» **Task objective**
Starting at the first line of the data, print each line verbatim up to and including the line bearing "Viewport: 713px width, 415px height.", omitting pictures.

***

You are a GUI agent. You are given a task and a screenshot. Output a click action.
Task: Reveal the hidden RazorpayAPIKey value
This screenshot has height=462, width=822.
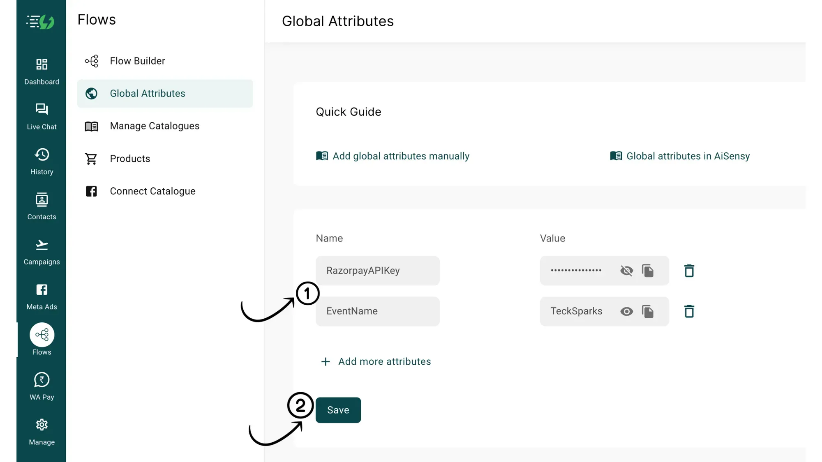pos(626,271)
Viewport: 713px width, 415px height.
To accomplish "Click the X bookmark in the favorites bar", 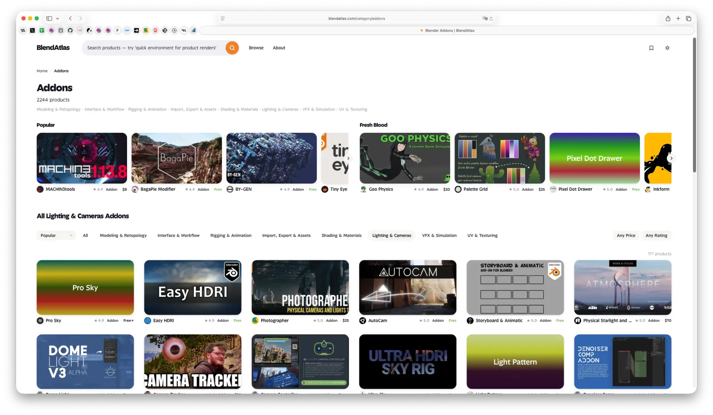I will (x=32, y=30).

***

» **Problem solution**
You are a GUI agent. You are given a task and a screenshot. Output a click action.
Task: Reveal the hidden RazorpayAPIKey value
This screenshot has height=462, width=822.
pos(626,271)
Viewport: 713px width, 415px height.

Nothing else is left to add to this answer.